→ What is expected:
From the line containing "Open the 21h timestamp of the reply" through the last line of the entries, set down every line exactly and add nothing.
==========
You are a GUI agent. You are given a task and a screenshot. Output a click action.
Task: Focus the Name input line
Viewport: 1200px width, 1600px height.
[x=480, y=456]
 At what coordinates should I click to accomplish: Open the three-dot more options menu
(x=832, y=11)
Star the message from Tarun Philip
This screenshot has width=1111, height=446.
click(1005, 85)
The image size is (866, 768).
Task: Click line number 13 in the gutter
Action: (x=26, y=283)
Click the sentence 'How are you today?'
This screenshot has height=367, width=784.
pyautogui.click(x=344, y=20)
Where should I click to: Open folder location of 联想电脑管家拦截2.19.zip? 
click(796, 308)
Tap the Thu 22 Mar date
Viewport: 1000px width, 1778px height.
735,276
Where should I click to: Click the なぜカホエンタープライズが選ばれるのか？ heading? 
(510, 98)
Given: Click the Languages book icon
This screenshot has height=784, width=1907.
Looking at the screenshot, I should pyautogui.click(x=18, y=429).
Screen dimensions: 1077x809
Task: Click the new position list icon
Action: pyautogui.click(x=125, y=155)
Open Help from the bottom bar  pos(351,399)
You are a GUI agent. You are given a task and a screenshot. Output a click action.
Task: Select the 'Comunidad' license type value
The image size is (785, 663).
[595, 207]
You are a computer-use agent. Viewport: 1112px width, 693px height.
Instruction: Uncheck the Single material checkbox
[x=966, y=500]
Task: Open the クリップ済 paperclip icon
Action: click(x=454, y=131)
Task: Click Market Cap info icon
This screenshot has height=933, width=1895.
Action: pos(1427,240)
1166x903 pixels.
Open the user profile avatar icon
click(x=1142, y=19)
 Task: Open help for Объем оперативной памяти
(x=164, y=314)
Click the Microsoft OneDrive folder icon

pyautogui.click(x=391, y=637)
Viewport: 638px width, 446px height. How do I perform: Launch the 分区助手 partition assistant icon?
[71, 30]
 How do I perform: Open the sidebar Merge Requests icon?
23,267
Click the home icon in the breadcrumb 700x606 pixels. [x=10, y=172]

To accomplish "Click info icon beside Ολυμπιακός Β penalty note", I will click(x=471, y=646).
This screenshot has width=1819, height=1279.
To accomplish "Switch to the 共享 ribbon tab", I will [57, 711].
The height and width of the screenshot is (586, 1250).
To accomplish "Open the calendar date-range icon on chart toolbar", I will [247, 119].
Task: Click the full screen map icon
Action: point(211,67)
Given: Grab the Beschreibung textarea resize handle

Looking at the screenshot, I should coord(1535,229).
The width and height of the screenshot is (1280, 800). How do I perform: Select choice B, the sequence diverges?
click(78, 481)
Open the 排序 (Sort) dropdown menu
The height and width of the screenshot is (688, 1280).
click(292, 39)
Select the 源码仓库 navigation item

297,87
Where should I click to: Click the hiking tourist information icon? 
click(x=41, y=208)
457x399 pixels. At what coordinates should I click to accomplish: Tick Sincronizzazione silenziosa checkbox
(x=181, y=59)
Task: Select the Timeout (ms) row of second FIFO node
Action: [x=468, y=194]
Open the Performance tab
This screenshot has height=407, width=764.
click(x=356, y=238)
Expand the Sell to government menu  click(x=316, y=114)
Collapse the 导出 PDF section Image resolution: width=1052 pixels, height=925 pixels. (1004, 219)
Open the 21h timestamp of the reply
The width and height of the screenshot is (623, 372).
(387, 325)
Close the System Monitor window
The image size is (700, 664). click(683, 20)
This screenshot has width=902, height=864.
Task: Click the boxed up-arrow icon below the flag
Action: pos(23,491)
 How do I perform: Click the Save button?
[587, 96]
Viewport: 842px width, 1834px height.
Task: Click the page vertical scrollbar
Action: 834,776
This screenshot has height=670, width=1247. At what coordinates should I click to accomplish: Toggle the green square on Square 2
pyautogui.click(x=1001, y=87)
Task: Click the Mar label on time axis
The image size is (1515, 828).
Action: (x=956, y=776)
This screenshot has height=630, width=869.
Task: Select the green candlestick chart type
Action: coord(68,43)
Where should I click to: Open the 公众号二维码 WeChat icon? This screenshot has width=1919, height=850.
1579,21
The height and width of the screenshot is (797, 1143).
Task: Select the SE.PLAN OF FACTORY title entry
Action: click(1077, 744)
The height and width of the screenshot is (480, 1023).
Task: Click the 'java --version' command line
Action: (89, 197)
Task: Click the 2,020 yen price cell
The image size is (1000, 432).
==========
→ Response box:
Open the 21h timestamp of the reply
The width and height of the screenshot is (623, 372).
(387, 325)
Close the System Monitor window
The image size is (700, 664). click(683, 20)
This screenshot has width=902, height=864.
Task: Click the boxed up-arrow icon below the flag
Action: pos(23,491)
 How do I perform: Click the Save button?
[587, 96]
Viewport: 842px width, 1834px height.
Task: Click the page vertical scrollbar
Action: 834,776
This screenshot has height=670, width=1247. At what coordinates should I click to accomplish: Toggle the green square on Square 2
pyautogui.click(x=1001, y=87)
Task: Click the Mar label on time axis
The image size is (1515, 828).
Action: (x=956, y=776)
This screenshot has height=630, width=869.
Task: Select the green candlestick chart type
Action: coord(68,43)
Where should I click to: Open the 公众号二维码 WeChat icon? This screenshot has width=1919, height=850.
1579,21
The height and width of the screenshot is (797, 1143).
Task: Select the SE.PLAN OF FACTORY title entry
Action: click(1077, 744)
The height and width of the screenshot is (480, 1023).
Task: Click the 'java --version' command line
Action: (89, 197)
Task: Click the 2,020 yen price cell
The image size is (1000, 432).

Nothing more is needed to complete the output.